The Get-ChildFolders function has several options you can use with it.  If “-Recurse” is passed to the function, the recursive query state is set to STATE_ENABLED telling the server to return all child objects in all child folders relative to the currently active one.  This is similar to a “dir /s” on Windows or “ls -r” on Unix.  The second parameter is “-Long”.  If this is passed in, then a “long” listing will be presented to the user containing the folder name, description, and device group.  Folder descriptions are described below while I’m leaving device groups to be a task for the reader to follow up on.

The function gathers the requested information and then packs the output into objects and returns them along the PowerShell pipeline to the calling code.
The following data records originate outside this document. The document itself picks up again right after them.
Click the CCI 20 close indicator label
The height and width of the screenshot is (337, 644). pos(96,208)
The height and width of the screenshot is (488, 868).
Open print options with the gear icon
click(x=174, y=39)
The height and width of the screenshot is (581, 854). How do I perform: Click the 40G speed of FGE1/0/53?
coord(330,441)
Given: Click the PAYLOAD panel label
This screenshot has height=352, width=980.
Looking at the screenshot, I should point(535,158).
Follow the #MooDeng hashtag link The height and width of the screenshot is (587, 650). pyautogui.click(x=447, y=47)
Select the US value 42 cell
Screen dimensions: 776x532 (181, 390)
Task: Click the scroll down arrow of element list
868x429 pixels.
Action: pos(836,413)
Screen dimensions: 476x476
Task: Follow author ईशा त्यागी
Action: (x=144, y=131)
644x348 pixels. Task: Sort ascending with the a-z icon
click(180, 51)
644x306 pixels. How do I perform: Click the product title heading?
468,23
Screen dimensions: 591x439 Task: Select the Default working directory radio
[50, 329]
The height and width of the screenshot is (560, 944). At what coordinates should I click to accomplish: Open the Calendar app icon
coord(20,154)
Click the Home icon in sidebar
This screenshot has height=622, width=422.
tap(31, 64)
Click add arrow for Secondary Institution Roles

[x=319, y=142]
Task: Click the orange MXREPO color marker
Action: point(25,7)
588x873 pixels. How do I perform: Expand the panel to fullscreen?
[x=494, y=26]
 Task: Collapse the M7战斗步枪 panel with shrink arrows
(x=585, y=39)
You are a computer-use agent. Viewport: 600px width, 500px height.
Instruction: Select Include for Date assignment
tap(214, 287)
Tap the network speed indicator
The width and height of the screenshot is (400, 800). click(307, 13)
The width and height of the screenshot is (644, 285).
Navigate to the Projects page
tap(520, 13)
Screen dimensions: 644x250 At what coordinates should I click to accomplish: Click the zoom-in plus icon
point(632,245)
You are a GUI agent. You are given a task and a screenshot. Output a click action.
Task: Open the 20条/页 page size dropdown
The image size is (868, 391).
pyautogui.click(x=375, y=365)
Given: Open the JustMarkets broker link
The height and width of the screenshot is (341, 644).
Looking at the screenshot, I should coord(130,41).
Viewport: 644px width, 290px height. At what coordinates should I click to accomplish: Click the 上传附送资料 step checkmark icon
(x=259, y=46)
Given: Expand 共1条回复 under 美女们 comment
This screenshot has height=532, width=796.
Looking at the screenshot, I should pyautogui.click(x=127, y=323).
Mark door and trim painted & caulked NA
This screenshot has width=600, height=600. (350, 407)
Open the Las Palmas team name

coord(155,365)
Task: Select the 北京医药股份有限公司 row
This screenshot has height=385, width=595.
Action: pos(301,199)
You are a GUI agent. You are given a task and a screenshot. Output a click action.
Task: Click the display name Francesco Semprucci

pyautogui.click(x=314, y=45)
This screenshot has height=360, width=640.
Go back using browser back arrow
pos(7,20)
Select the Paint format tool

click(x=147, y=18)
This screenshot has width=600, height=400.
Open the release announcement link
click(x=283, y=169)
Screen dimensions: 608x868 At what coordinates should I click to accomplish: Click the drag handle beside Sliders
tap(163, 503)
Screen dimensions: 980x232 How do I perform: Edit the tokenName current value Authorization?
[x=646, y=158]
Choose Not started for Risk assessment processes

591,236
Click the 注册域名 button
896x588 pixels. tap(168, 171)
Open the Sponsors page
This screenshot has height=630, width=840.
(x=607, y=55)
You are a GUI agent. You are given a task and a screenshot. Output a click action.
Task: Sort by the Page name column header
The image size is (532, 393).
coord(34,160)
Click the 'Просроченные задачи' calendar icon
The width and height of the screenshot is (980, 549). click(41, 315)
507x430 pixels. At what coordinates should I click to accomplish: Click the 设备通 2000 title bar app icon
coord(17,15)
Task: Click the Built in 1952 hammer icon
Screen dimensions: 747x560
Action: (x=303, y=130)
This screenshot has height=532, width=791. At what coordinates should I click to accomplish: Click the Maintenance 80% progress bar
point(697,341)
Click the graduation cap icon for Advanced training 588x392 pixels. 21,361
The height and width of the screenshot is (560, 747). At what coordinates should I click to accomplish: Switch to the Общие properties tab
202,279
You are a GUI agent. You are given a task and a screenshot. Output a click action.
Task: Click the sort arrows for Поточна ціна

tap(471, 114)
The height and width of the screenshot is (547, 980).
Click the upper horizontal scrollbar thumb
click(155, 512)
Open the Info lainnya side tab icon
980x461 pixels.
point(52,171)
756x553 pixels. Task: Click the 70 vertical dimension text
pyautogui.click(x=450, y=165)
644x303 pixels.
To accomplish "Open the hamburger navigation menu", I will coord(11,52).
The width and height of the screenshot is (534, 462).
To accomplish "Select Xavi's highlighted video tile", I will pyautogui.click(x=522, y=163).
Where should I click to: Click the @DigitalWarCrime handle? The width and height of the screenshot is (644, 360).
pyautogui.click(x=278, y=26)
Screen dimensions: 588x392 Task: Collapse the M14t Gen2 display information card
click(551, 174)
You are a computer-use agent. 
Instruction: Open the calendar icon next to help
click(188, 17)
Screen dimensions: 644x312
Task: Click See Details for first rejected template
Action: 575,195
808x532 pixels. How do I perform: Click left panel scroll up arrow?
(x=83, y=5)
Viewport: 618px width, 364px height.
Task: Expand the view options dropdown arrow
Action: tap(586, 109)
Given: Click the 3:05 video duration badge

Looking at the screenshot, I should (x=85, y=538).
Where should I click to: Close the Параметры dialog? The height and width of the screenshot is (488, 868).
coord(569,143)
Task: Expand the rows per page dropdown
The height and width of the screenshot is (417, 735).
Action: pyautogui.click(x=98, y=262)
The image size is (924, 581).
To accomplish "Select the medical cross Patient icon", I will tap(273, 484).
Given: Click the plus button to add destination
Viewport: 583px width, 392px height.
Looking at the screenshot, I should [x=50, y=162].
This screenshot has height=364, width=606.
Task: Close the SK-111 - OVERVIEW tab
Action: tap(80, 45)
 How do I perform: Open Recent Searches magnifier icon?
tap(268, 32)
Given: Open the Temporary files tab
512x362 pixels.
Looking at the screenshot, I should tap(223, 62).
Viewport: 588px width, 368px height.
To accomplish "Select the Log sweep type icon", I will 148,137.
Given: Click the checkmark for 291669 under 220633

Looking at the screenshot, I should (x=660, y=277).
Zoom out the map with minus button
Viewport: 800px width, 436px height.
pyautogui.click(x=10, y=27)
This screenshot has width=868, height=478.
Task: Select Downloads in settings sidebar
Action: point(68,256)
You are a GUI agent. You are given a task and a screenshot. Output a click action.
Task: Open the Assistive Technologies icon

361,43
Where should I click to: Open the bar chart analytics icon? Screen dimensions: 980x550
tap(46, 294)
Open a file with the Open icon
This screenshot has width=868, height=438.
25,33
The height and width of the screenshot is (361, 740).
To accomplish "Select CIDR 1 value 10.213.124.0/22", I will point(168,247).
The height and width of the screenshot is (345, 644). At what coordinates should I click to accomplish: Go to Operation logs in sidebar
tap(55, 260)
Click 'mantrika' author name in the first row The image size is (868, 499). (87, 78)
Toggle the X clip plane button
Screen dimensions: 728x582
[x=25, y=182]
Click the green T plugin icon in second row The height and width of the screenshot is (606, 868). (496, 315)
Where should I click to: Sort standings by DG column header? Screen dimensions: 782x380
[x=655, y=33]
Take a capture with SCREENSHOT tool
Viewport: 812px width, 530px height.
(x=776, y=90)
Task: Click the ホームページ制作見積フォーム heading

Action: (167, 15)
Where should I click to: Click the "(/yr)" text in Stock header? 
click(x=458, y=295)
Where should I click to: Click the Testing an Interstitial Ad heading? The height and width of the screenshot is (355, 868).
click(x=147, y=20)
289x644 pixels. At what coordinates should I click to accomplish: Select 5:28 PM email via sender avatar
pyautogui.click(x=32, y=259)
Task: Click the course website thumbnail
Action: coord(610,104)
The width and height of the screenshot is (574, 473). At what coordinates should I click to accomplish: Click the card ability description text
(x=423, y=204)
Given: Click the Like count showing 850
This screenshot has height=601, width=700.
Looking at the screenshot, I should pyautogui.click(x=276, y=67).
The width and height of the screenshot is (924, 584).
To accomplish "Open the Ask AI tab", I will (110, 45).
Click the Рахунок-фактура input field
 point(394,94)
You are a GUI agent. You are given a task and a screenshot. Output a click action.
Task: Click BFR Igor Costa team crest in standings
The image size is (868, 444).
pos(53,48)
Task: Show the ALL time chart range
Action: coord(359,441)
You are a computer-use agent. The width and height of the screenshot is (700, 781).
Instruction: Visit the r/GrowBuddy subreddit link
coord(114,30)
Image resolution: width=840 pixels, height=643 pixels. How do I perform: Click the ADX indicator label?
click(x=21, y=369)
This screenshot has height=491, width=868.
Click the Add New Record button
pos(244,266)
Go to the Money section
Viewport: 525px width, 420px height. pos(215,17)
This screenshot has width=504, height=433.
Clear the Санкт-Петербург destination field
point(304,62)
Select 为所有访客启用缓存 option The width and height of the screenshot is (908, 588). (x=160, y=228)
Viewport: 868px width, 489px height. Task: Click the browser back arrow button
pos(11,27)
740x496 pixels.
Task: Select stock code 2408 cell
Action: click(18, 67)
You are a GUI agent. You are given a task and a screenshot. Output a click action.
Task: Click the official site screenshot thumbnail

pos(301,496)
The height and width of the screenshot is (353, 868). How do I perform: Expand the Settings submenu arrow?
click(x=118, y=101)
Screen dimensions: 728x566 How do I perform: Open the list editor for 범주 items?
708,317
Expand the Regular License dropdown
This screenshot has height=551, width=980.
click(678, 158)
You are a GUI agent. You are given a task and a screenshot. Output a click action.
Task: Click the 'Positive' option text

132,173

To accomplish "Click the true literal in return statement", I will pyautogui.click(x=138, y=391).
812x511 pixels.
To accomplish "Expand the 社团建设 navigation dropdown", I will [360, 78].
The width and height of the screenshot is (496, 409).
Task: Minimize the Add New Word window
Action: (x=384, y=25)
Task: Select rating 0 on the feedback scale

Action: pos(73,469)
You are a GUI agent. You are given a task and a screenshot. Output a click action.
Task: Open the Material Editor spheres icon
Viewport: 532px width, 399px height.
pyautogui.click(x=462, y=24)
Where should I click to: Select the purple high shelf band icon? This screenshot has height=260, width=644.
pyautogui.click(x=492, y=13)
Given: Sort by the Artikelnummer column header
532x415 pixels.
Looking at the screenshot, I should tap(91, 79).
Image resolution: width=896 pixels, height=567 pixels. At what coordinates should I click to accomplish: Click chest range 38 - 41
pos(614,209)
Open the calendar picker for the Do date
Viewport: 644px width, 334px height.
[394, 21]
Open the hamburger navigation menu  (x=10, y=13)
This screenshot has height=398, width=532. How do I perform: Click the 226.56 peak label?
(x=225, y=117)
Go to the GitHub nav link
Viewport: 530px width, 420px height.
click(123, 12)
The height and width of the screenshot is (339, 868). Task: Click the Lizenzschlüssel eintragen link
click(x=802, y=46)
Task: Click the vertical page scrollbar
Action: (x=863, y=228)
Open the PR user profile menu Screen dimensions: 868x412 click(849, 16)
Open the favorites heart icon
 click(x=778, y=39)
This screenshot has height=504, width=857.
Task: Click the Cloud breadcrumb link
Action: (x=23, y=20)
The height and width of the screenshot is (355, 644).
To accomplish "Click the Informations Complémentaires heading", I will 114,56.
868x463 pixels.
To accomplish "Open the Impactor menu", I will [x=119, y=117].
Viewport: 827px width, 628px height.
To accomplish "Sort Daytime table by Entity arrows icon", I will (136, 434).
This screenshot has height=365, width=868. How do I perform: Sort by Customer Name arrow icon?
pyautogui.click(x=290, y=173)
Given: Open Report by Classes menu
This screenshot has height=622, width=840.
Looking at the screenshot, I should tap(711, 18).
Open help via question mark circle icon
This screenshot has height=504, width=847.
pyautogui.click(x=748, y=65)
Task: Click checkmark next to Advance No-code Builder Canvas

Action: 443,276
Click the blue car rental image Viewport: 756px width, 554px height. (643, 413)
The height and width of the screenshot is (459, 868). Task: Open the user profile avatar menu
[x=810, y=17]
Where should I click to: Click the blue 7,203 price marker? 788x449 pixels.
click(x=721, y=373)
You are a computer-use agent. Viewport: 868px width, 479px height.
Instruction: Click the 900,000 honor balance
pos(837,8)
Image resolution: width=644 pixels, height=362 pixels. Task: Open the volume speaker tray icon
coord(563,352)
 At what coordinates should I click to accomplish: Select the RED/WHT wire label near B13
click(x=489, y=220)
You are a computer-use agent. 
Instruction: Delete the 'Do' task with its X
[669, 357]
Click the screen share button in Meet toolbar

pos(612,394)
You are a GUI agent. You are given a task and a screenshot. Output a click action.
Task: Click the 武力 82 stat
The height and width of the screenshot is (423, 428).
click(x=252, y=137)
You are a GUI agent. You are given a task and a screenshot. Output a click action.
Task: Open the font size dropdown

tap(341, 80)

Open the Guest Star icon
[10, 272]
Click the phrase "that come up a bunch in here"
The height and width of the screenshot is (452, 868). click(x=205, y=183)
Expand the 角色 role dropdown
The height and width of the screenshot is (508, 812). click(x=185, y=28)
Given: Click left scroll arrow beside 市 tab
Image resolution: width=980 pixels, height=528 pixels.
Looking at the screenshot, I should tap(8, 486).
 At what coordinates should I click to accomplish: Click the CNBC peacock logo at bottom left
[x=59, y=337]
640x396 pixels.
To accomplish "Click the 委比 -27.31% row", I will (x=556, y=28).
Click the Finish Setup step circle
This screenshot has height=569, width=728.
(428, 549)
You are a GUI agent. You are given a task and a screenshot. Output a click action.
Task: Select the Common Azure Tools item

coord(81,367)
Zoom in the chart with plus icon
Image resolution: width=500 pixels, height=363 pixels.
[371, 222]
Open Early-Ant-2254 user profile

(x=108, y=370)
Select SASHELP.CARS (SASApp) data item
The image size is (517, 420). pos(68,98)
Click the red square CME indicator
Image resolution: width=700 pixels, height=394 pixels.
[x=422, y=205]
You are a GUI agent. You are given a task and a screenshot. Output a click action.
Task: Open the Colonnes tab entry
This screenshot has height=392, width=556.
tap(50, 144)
function Get-ChildFolders()
{
  param([switch]$Recurse = $false, [switch]$Long = $false);

  if ( $Recurse )
  {
    $oldstate = (Get-F5.iControl).SystemSession.get_recursive_query_state();
    (Get-F5.iControl).SystemSession.set_recursive_query_state("STATE_ENABLED");
  }
  $folders = (Get-F5.iControl).ManagementFolder.get_list();
  if ( $Recurse -and ($oldstate -ne "STATE_ENABLED") )
  {
    (Get-F5.iControl).SystemSession.set_recursive_query_state($oldstate);
  }
  
  $descriptions = (Get-F5.iControl).ManagementFolder.get_description($folders);
  $groups = (Get-F5.iControl).ManagementFolder.get_device_group($folders);
  
  $curfolder = Get-CurrentFolder;
  if ( $curfolder -eq "/" ) { $curfolder = "ZZZZZZZZ"; }
  
  for($i=0;$i-lt$folders.length;$i++)
  {
    if ( $Long )
    {
      $o = 1 | select "Folder", "Description", "DeviceGroup";
      $o.Folder = $folders[$i].Replace($curfolder, "");
      $o.Description = $descriptions[$i];
      $o.DeviceGroup = $groups[$i];
    }
    else
    {
      $o = 1 | select "Folder";
      $o.Folder = $folders[$i].Replace($curfolder, "");
    }
    $o;
  }
}

Changing The Current Folder

The Change-Folder function emulates the “cd” or “chdir” functionality in command shells.  The folder parameter can either be a fully qualified folder name (ie /PARTITION1/FOLDER1/SUBFOLDER), a relative child folder path (ie. FOLDER1/SUBFOLDER, SUBFOLDER, etc), or the special “..” folder which means to go up one level on the folder hierarchy.

function Change-Folder()
#----------------------------------------------------------------------------
{
  param($folder);
  
  Debug-Message "Setting active folder to '$folder'";
  if ( $folder -eq ".." )
  {
    Move-Up;
  }
  else
  {
    (Get-F5.iControl).SystemSession.set_active_folder($folder);
  }
  $f = Get-CurrentFolder -Force;
}

Moving Up A Folder

I wrote a special function to move up one folder from the currently active folder.  The Move-Up function parses the current folder and moves up a path using the PowerShell Split-Path cmdlet.  If the path isn’t the top folder (meaning it has a parent), then the call to System.Session.set_active_folder() is made and the new current folder is queried and cached for future use.

function Move-Up()
{
  $folder = Get-CurrentFolder;
  $parent = (Split-Path $folder).Replace('\', '/');
  if ( $parent.Length -gt 0 )
  {
    Debug-Message "Setting active folder to '$parent'";
    (Get-F5.iControl).SystemSession.set_active_folder($parent);
  }
  $f = Get-CurrentFolder -Force;
}

Creating And Removing Folders

Navigating folders is fun, but it’s more fun to create and destroy them!  The Create-Folder and Remove-Folder functions do just that.  They call the Management.Folder.create() and Management.Folder.delete_folder() methods to do these actions.

function Create-Folder()
{
  param($folder);
  Debug-Message "Creating folder '$folder'";
  (Get-F5.iControl).ManagementFolder.create($folder);
  Write-Host "Folder '$folder' successfully created!";
}

function Remove-Folder()
{
  param($folder);
  Debug-Message "Removing folder '$folder'";
  (Get-F5.iControl).ManagementFolder.delete_folder($folder);
  Write-Host "Folder '$folder' successfully removed!";
}

Folder Descriptions

One great feature of folders is the ability to attach a description to it.  A folder is just another type of object and it’s sometimes useful to be able to store some metadata in there with information that you can’t fit into the name.  The Set-FolderDescription and Get-FolderDescription functions call the Management.Folder.set_description() and Management.Folder.get_description() iControl methods to, well, get and set the descriptions.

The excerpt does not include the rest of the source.